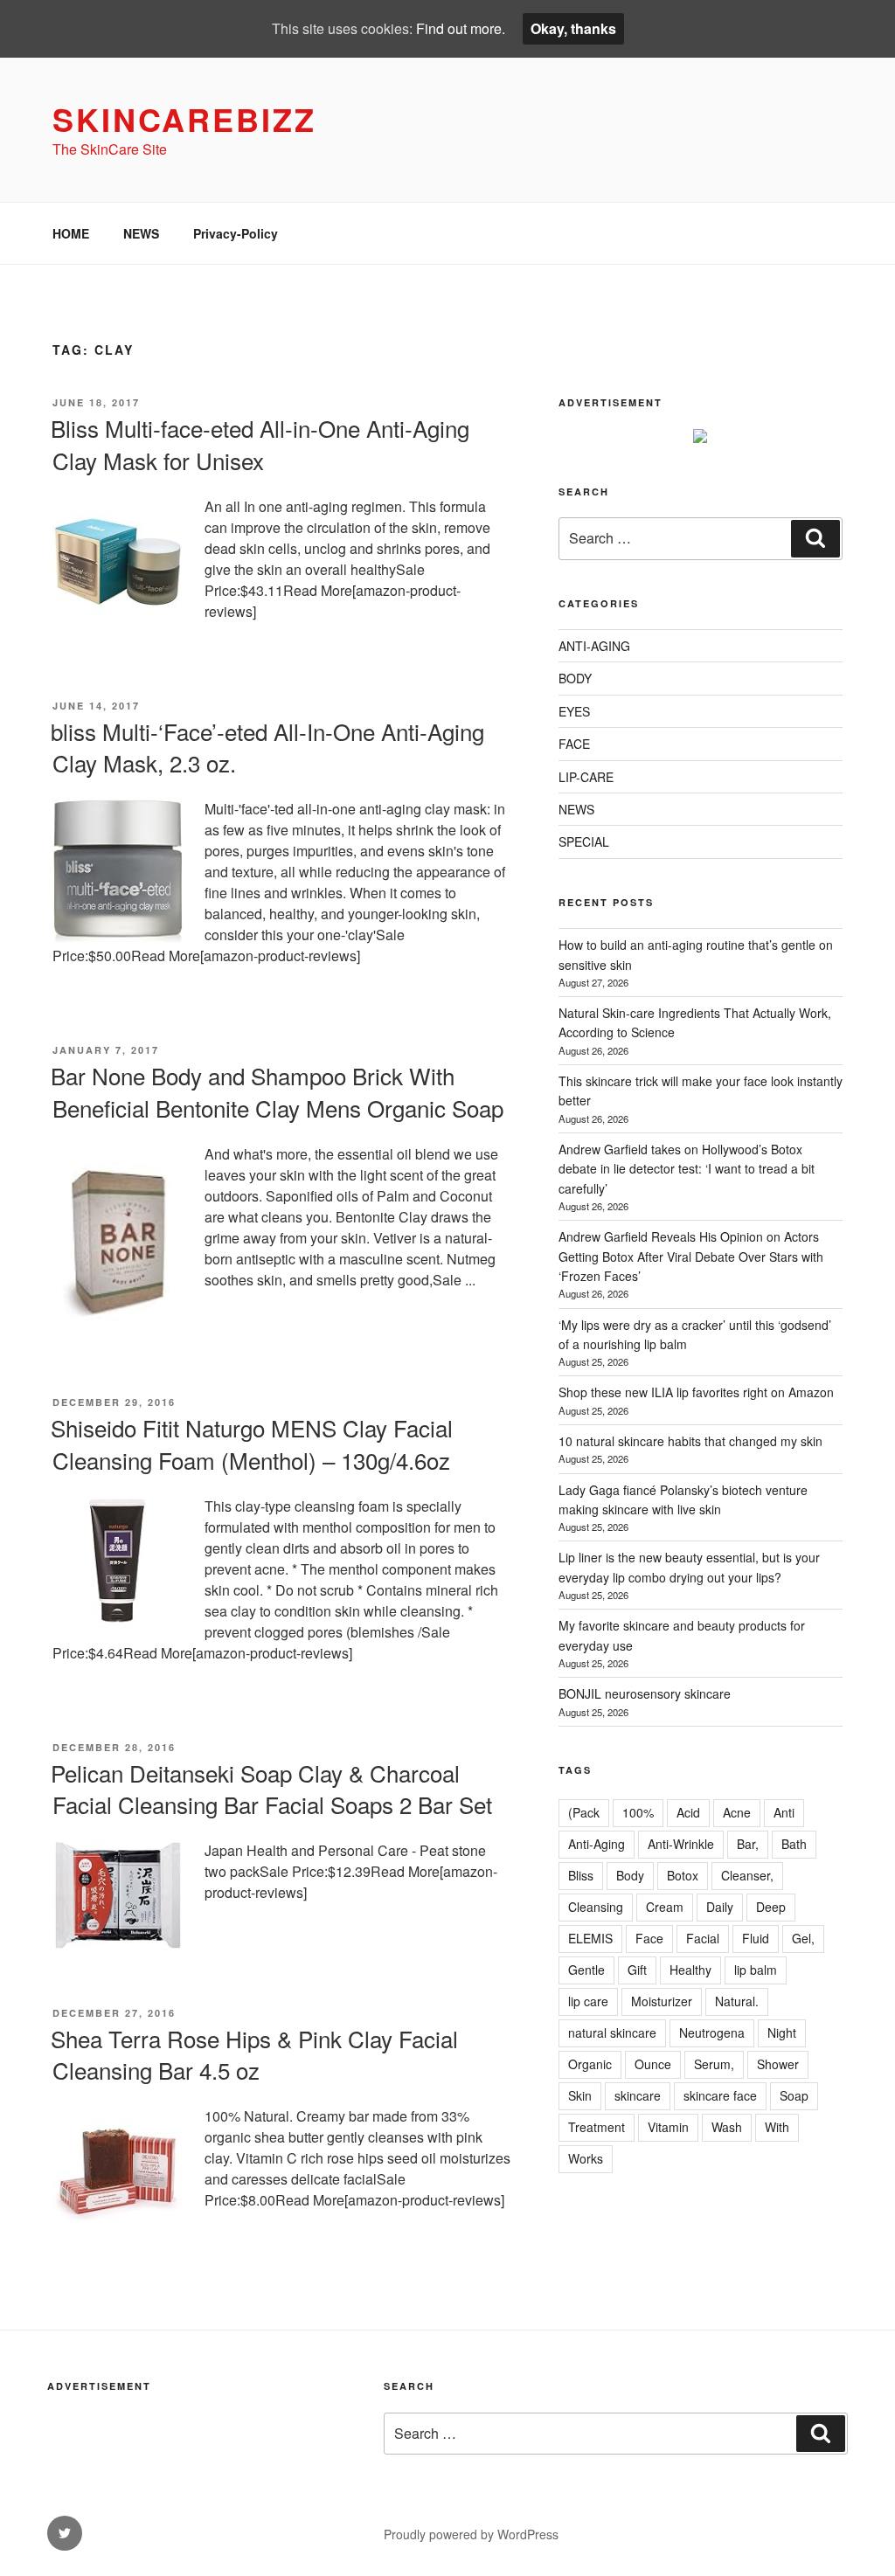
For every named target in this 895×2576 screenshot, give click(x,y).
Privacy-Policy (235, 233)
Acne (737, 1812)
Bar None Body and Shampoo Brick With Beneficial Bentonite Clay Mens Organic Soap (277, 1091)
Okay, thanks (573, 28)
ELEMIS (590, 1938)
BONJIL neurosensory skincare (645, 1693)
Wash (726, 2127)
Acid (688, 1812)
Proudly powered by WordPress (471, 2534)
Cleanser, (747, 1875)
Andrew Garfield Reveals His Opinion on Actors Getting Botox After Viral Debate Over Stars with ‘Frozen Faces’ (691, 1256)
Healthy (690, 1969)
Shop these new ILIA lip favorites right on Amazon (696, 1392)
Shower (778, 2064)
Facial (702, 1938)
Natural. (737, 2001)
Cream (664, 1906)
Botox (682, 1875)
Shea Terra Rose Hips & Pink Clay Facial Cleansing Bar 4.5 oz (254, 2054)
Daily (719, 1906)
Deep (771, 1906)
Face (649, 1938)
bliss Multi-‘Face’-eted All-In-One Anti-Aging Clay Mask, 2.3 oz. (267, 747)
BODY (575, 678)
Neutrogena (712, 2032)
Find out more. (460, 28)
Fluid (755, 1938)
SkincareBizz (184, 119)
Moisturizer (661, 2001)
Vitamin (668, 2127)
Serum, (714, 2064)
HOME (70, 233)
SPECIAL (584, 841)
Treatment (596, 2127)
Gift (637, 1969)
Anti (784, 1812)
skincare (637, 2095)
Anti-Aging (596, 1843)
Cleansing (595, 1906)
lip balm (755, 1969)
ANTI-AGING (594, 645)
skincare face (720, 2095)
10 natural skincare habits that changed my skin (690, 1441)
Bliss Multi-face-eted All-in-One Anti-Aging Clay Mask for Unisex (260, 443)
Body (630, 1875)
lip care (588, 2001)
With (777, 2127)
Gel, (803, 1938)
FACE (574, 743)
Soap (794, 2095)
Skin (580, 2095)
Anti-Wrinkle (681, 1843)
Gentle (586, 1969)
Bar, (748, 1843)
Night (781, 2032)
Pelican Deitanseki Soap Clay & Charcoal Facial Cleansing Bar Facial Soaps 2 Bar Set (271, 1788)
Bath (794, 1843)
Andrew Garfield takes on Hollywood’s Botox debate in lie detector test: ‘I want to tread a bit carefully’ (687, 1168)
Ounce (653, 2064)
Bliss (580, 1875)
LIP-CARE (586, 777)
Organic (590, 2064)
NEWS (141, 233)
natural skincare (612, 2032)
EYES (574, 711)
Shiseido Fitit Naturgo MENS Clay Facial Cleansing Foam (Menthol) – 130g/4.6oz (252, 1443)
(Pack (584, 1812)
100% (638, 1812)
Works (585, 2158)
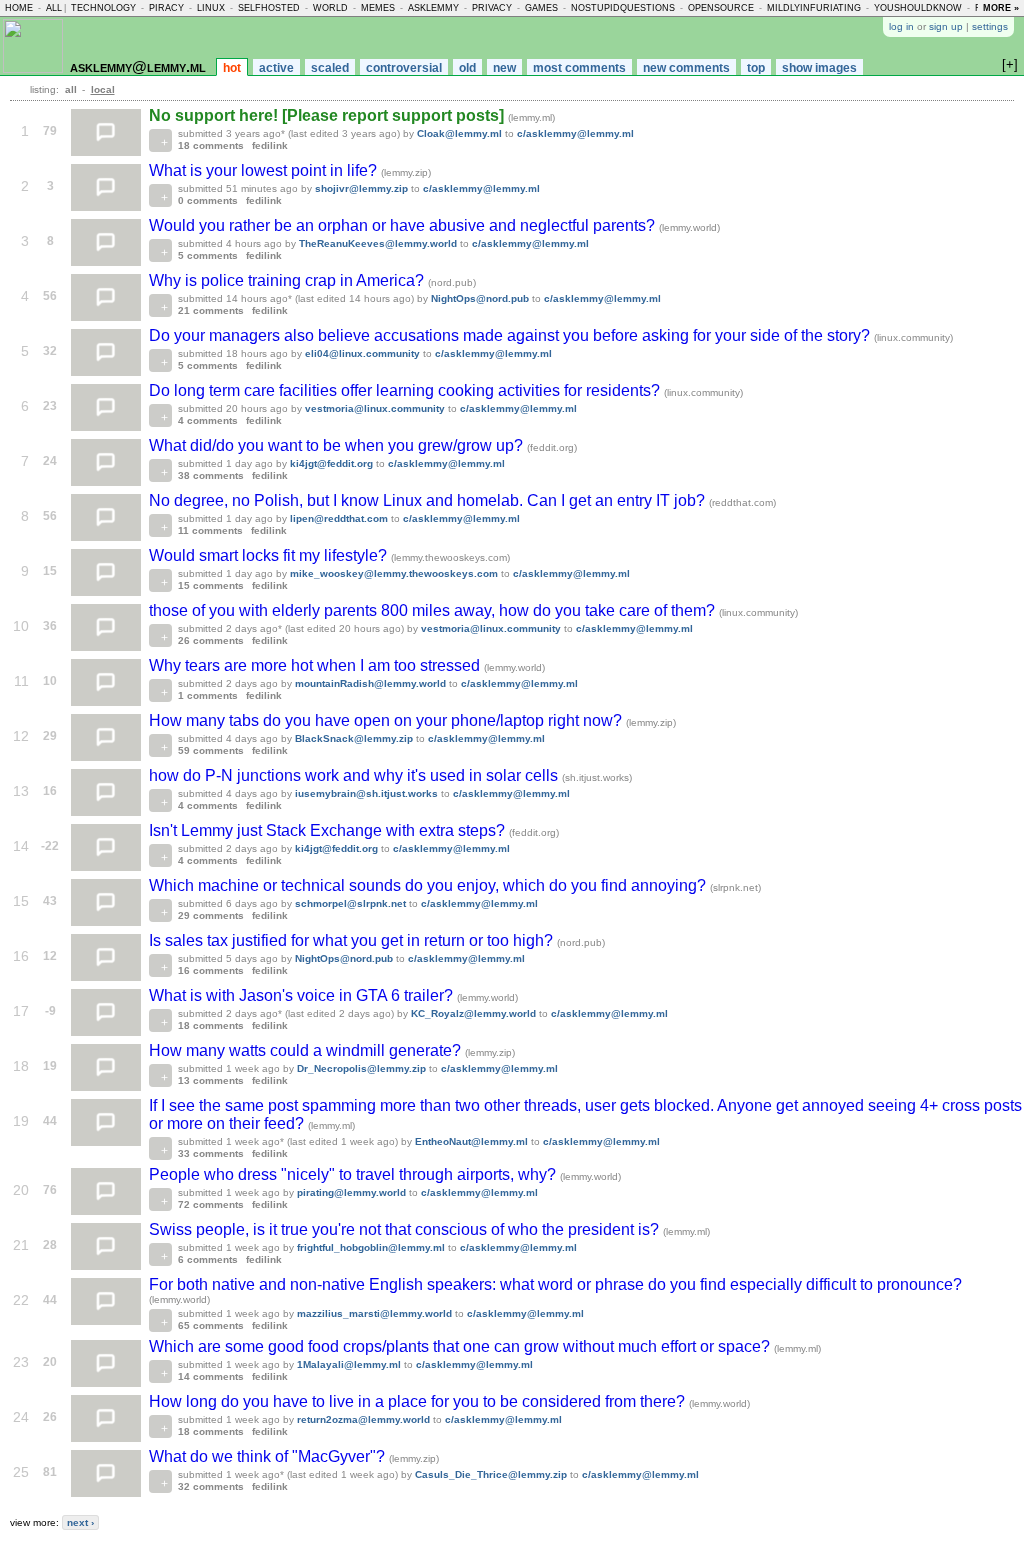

- Exercise brief -
Check each line of the data above for the word "Soap" and copy the ones where it is found.

- Task output -
Bar None Body and Shampoo Brick With Beneficial Bentonite Clay Mens Organic Soap (277, 1091)
Soap (794, 2095)
Pelican Deitanseki Soap Clay & Charcoal Facial Cleansing Bar Facial Soaps 2 Bar Set (271, 1788)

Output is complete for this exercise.